It is a fundamental principle of all democratic activity that losers – as well as winners – accept the results of choices made. (Unless you are Donald Trump, who, as you will remember, said he would accept the result of the 2016 US presidential election on one condition: that he won.)
In my view, the principle applies to referendums as well as to elections, which is why – among many other reasons – I remain unpersuaded that Remainers are right to push for a second Brexit referendum.
Here are three more reasons:
1. There is no clear evidence that the second referendum (strictly speaking, the third if you include the one held in 1975) will produce a different result. The opinion polls (yes, I know their track record is not exactly without blemish) suggest that very few people have actually changed their minds since 2016. Some people who didn’t vote last time round now say they would vote Remain if given another chance. Whether they do or not is, of course, highly uncertain.
2. The risks of deepening the divisions already exposed by the last referendum are substantial. If you think ‘everyone’ would now vote to stay in the EU if given the chance, it’s probably because you are a ‘confidently multi-cultural’ university-educated city-dweller. If, on the other hand, you believe that EU membership has turned the UK into a dumping ground for immigrants (even if very few of them live where you do), you probably live in a post-industrial town where you feel forgotten and ignored, jobs are scarce and poverty levels are higher than the national average.
3. Even if there were to be another referendum – and if it were to produce a pro-Remain majority – what do you think would happen next? The people who voted Leave would be incandescent; support for ultra-nationalist and anti-elite political movements would rise dramatically; and – of course – there would be an immediate campaign for yet another referendum. As Robert Shrimsley put it in the FT the other day: ‘If the previous campaign was ugly and divisive, imagine the next: a full assault on every institution of political stability with added venom for foreigners. From there a descent into pure populism is a small step and the next group of leaders will be less loveable than Nigel Farage.’
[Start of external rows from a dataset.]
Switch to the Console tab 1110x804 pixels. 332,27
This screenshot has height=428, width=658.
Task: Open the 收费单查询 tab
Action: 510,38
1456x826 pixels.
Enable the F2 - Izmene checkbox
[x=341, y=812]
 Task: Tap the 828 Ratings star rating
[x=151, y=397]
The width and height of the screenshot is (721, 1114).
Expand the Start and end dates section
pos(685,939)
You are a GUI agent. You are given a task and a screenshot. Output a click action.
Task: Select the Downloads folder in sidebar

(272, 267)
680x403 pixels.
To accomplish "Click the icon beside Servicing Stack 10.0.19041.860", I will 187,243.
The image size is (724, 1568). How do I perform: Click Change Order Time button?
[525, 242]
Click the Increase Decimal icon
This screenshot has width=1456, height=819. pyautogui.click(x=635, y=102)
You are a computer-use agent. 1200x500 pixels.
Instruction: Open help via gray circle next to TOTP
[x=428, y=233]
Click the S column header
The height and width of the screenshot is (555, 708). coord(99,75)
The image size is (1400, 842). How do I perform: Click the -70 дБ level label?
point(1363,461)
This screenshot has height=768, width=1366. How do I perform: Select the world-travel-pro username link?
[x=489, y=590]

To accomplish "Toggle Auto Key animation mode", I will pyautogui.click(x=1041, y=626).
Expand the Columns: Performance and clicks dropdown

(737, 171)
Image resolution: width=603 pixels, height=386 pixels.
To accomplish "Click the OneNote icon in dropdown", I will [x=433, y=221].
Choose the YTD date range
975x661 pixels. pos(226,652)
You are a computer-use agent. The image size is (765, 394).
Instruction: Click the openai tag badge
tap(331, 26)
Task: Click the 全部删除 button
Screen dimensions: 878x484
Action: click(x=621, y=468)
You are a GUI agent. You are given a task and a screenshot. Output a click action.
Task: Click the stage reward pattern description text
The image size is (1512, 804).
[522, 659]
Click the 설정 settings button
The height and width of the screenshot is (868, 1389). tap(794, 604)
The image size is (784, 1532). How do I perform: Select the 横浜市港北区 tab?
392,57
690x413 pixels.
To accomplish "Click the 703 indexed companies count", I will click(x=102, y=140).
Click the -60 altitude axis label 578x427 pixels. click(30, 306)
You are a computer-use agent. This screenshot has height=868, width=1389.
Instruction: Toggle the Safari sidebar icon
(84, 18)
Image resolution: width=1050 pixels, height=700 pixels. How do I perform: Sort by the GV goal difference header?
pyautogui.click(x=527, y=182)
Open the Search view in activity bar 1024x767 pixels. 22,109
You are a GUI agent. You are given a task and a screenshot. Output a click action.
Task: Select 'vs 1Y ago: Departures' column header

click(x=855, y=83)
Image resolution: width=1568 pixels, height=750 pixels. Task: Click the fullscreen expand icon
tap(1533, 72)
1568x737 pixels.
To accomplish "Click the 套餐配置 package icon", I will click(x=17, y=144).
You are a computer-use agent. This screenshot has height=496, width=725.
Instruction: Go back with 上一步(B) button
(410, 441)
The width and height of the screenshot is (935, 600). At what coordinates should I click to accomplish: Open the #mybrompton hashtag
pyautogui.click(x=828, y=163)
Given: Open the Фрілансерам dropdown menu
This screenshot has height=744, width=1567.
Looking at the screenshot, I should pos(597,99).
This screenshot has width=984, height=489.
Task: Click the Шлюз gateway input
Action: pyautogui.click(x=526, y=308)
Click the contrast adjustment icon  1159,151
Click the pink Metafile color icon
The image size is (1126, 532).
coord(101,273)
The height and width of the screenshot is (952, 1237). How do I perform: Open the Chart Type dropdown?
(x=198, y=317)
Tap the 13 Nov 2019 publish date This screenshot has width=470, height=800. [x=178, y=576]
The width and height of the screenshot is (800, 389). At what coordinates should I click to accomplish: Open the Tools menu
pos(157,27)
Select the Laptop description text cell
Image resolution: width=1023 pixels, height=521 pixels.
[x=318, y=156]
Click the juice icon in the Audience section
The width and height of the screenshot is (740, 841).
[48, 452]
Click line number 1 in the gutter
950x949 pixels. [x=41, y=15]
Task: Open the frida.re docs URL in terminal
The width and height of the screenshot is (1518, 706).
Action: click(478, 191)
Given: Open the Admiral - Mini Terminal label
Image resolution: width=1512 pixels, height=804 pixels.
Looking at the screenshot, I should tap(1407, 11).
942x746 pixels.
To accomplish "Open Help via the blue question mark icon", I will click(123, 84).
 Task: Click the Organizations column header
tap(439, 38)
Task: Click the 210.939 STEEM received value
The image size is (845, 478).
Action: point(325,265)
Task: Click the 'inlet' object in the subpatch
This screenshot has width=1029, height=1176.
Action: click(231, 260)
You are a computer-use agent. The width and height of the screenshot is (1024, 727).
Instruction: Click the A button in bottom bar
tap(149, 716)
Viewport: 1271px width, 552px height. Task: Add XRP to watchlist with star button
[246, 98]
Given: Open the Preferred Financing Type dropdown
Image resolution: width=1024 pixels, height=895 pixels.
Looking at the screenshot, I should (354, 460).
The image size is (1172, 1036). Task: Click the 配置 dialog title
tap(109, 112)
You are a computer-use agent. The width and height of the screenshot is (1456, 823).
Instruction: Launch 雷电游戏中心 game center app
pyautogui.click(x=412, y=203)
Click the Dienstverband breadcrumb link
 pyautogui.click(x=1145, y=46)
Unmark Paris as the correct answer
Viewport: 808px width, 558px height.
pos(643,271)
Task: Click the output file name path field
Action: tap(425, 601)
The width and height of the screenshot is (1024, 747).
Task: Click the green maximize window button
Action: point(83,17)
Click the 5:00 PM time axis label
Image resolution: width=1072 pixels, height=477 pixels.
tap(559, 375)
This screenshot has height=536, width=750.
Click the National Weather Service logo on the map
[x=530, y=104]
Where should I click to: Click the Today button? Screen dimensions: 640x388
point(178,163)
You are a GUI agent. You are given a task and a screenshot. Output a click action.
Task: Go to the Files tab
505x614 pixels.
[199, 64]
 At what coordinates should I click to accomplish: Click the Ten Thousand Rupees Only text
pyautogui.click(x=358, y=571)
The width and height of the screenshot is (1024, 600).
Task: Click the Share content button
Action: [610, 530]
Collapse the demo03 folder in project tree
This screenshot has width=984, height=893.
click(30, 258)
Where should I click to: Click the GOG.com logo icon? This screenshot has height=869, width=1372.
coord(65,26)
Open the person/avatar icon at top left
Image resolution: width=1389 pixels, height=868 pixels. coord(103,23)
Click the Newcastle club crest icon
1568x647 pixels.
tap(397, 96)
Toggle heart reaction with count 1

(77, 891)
The former British ambassador to the EU, Sir Ivan Rogers, put it even more starkly in a recent lecture (it’s well worth reading in full, by the way). ‘The fact that the European question has helped turn our political debate both somewhat, indeed sometimes seriously, mad and increasingly polarised and toxic should, I think, worry us all. It’s hard, in my view, to think of anything that would toxify it more than a further referendum.’
So what should we Remainers do? First, I think, much as we regret it, we must accept that Britain will leave the EU. Our duly elected representatives, members of the House of Commons, voted to hold a referendum, and the government committed itself to abiding by the result. (‘This is your decision. The government will implement what you decide.’)
Yes, I know that strictly speaking, the referendum was ‘advisory’, but the words quoted above come from an official government document. To go back on them now would not be a good look in an era when populism is already on the march.
But Remainers do have other options. Brexit does not have to mean Jacob Rees Mogg’s Brexit. I would much prefer to see soft Brexiteers in all the main parties form a united front, put together a reasoned case for a Norway-type post-exit relationship and then vote down whatever Theresa May’s ramshackle Cabinet might at the eleventh hour be able to agree to recommend to parliament.
Bring down the government? Force an election? Yes, if that’s what it takes. Hit the pause button on Article 50 and go back to square one. When push comes to shove, I’d rather see Keir Starmer, Emily Thornberry and John McDonnell conduct the Brexit negotiations than any of the current bunch. (You’ll have noticed that there’s a name missing from my list of Labour names. I hope I don’t need to spell out why.)
If ever there was a cause that merited the risk of party splits, surely Brexit is such a cause. But a softish, Norwayish Brexit would not be the end of the world. And although the principle of unrestricted immigration from the EU would remain in place, I’m pretty sure the EU would be prepared to allow the UK to invoke the ‘emergency brake’ clauses (articles 112 and 113 of the European Economic Area Treaty permit immigration restrictions to be imposed if ‘serious economic, societal or environmental difficulties’ might otherwise result).
Like it or not – and I don’t – a majority of those who voted on 23 June 2016 voted for the UK to leave the EU. Yes, the campaign was a disgrace; yes, the Leave campaign broke the law; yes, there’s good reason to suppose that President Putin was up to his old tricks. But democracy means nothing if it does not mean accepting results you don’t agree with.
Much better, I think, to work for a better Brexit – a People’s Brexit, even – than to try to turn back the clock. What happened on referendum day in 2016 was a revolution – and life after a revolution can never be the same as it was before.
So I won’t be on the ‘People’s Vote’ march tomorrow – because we’ve already had the People’s Vote. We lost.